[Records from a data collection]
----
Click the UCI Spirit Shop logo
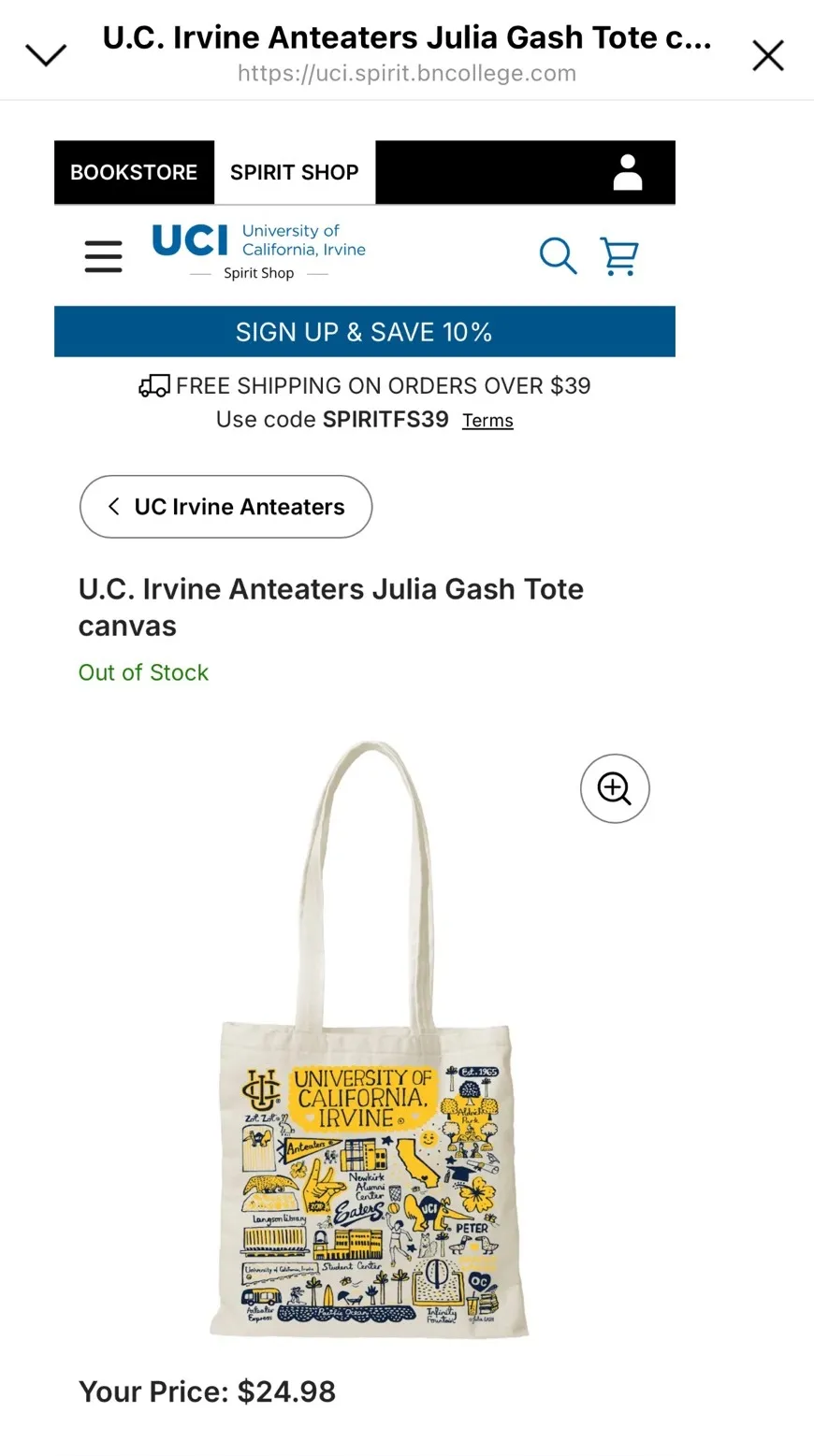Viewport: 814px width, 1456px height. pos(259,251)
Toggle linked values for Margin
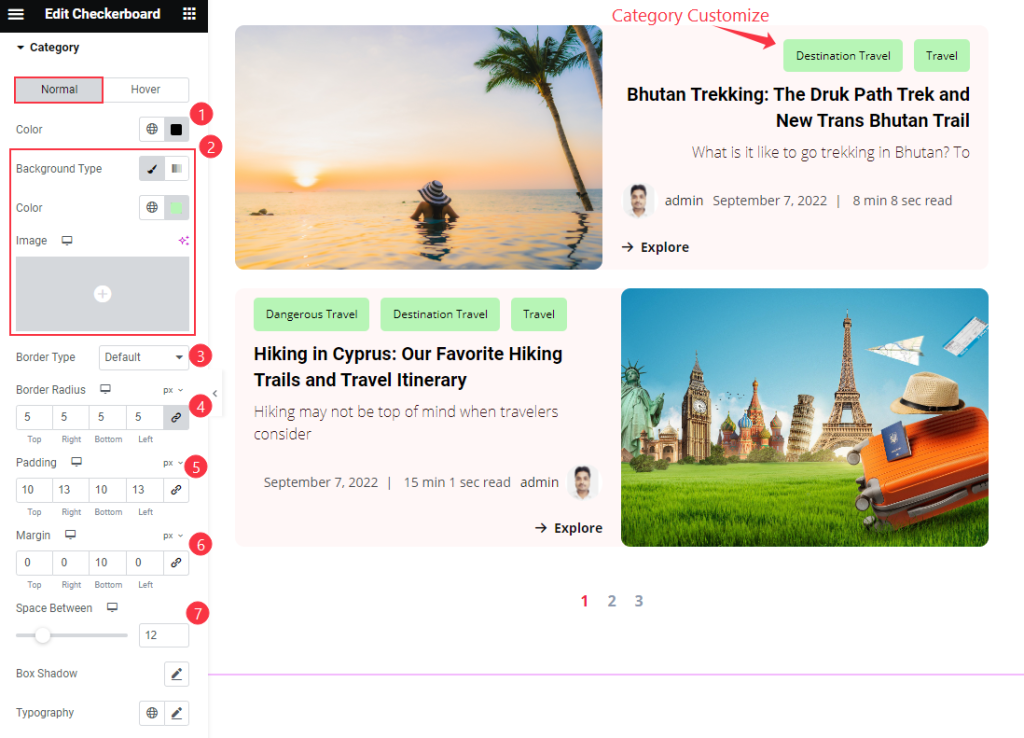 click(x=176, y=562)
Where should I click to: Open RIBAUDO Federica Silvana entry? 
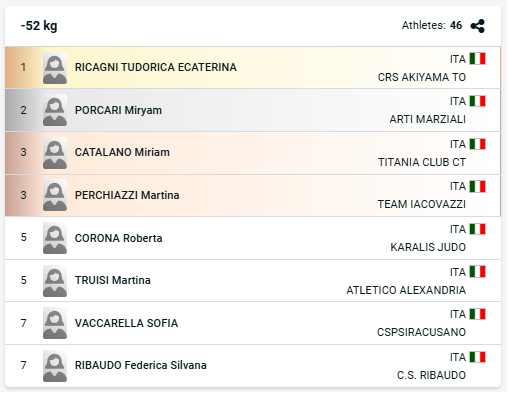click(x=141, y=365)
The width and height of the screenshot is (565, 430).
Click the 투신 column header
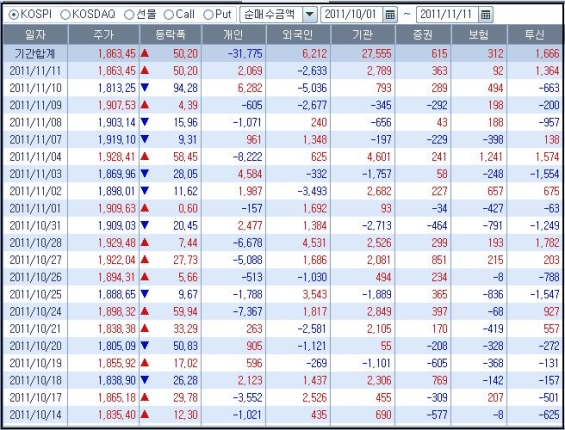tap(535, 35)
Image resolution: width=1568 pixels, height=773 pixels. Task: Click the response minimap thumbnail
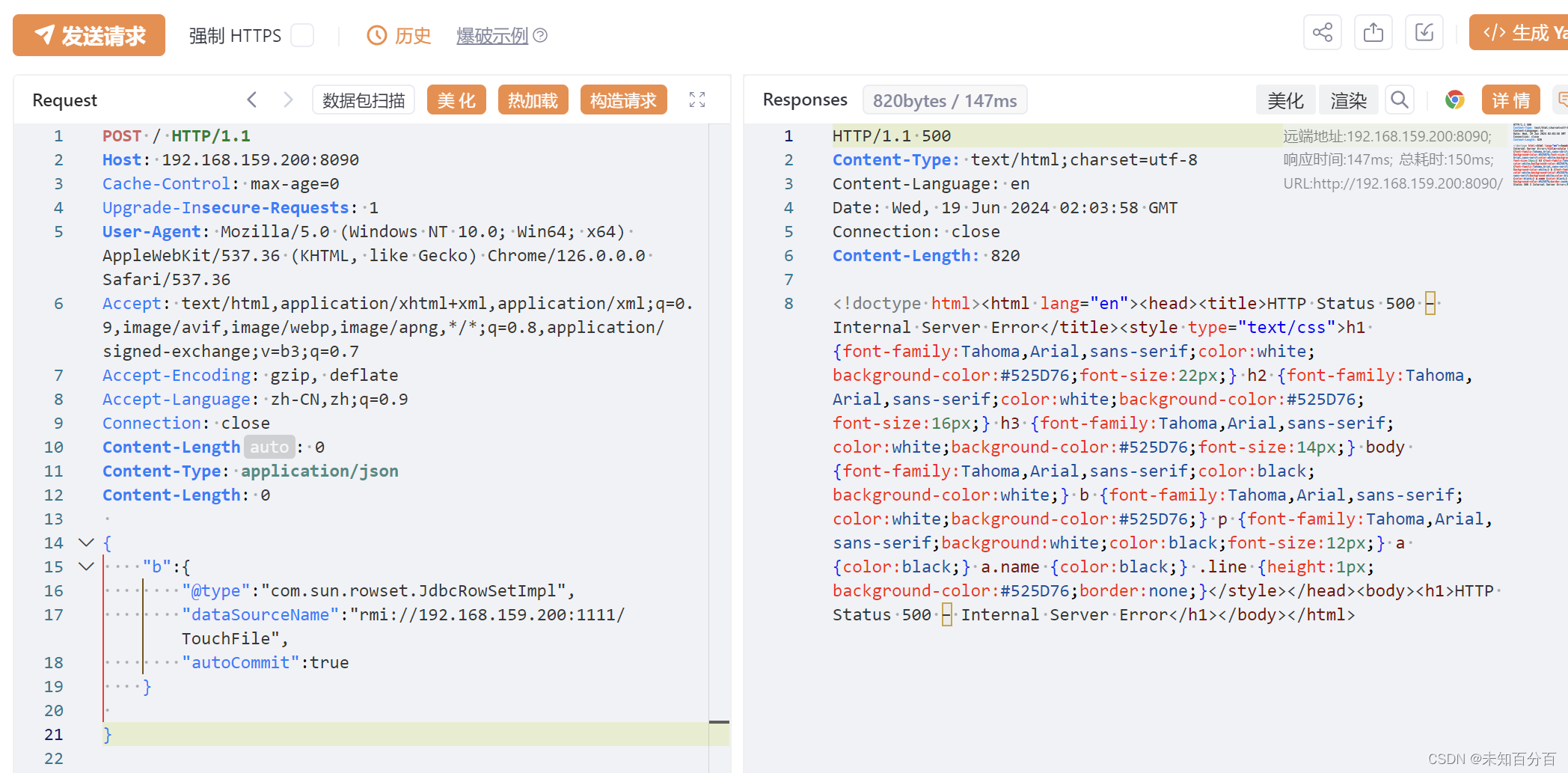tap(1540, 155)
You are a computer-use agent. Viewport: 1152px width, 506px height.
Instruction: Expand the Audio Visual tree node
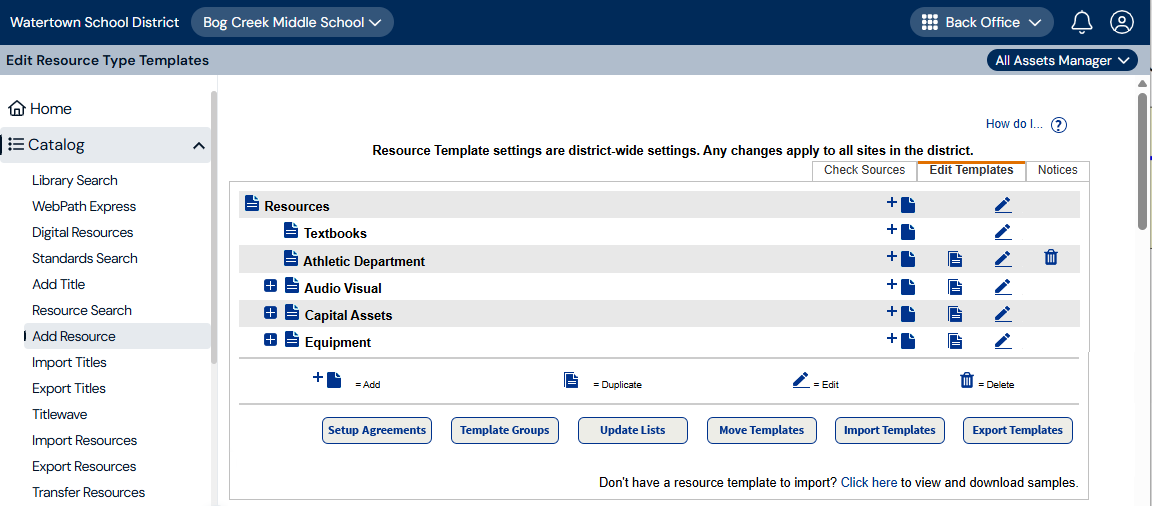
----
▶ **Assignment**
If a line falls between the one containing "The width and" and the last line of the entries above, both included, reproduce it exactly; leave the pictures out.

▶ **Answer box**
The width and height of the screenshot is (565, 430).
Click the 투신 column header
tap(535, 35)
Image resolution: width=1568 pixels, height=773 pixels. Task: Click the response minimap thumbnail
tap(1540, 155)
You are a computer-use agent. Viewport: 1152px width, 506px height.
Instruction: Expand the Audio Visual tree node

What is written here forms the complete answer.